First-ever proposed octopus farm raises concerns over conditions

An octopus in the Mediterranean Sea.
Kurt AMSLER/Gamma-Rapho via Getty Images

  • A commercial octopus farming project has sparked outrage from experts and animal rights activists.
  • The farm slaughtered about a million octopuses each year by submerging them in ice water.
  • “It would be very cruel and should not be allowed,” Dr Peter Tse told the BBC.

A commercial octopus farming project in Spain has sparked outrage after a leaked plan suggested the operator intended to kill up to a million animals a year by submerging them, alive, in ice water.

Companies have struggled for years to produce octopus on a commercial scale in captivity, citing growing demand and pressure to find more sustainable alternatives to fishing. But critics argue the creatures are far too intelligent – ​​and capable of feeling pain – to be bred for food in confined quarters.

The proposed farm at issue is said to be based in Spain’s Canary Islands and run by Nueva Pescanova, a seafood company that boasted in 2019 that it had succeeded not only in breeding octopuses in captivity but, for the first time, in breeding them. reproduce.

“We will continue to research how to continue to improve the well-being of octopuses, by studying and replicating their natural habitat, in the hope of being able to sell aquaculture octopuses from the year 2023,” he said. then CEO Ignacio González.

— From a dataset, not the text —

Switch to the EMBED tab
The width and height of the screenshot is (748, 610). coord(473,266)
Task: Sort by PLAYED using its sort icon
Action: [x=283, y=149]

But campaigners from Eurogroup for Animals, an activist group, say documents they have obtained – and shared with the BBC – show the proposed factory would subject octopuses to torture conditions and a long death and painful.

In a report on Thursday, the activist group said Nueva Pescanova plans to slaughter around one million octopuses each year by submerging them in freezing “ice mud”. Furthermore, he criticizes the conditions in which they will be kept before slaughter, saying that the company intends to cage a solitary creature in dense housing – up to 15 octopuses per cubic meter of water – and subjecting them to 24-hour light periods. in order to speed up reproduction.

“It will inflict unnecessary suffering on these intelligent, sensitive and fascinating creatures, which must explore and interact with the environment as part of their natural behavior,” said Elena Lara, head of research at the Compassion in World Farming group. , in a press release.

Nueva Pescanova did not respond to Insider’s request for comment. But in a statement to the BBC, the company said it had high standards which ensure “the correct handling of animals”. In particular, he said, the slaughter of octopuses “involves proper handling that avoids any pain or suffering to the animal”.

However, experts disagree that immersing live animals in ice water is a pleasant solution.

“Killing them with ice would be a slow death,” Dr Peter Tse, who studies octopus cognition at Dartmouth, told the BBC. “That would be very cruel and should not be allowed.”

In an open letter last year, before specific details of the proposed plant were published, a group of New York University environmental scientists specializing in animal susceptibility argued that it is not possible to humanely raise octopuses in captivity on a commercial scale – and indeed could cause not only pollution, through the release of contaminated waters, but also cannibalism in animals that have actually been driven mad.

“Beyond environmental and health concerns, octopuses are capable of observational learning, have individual personalities, play, and are able to problem solve, deceive, and hunt between species,” the scientists wrote.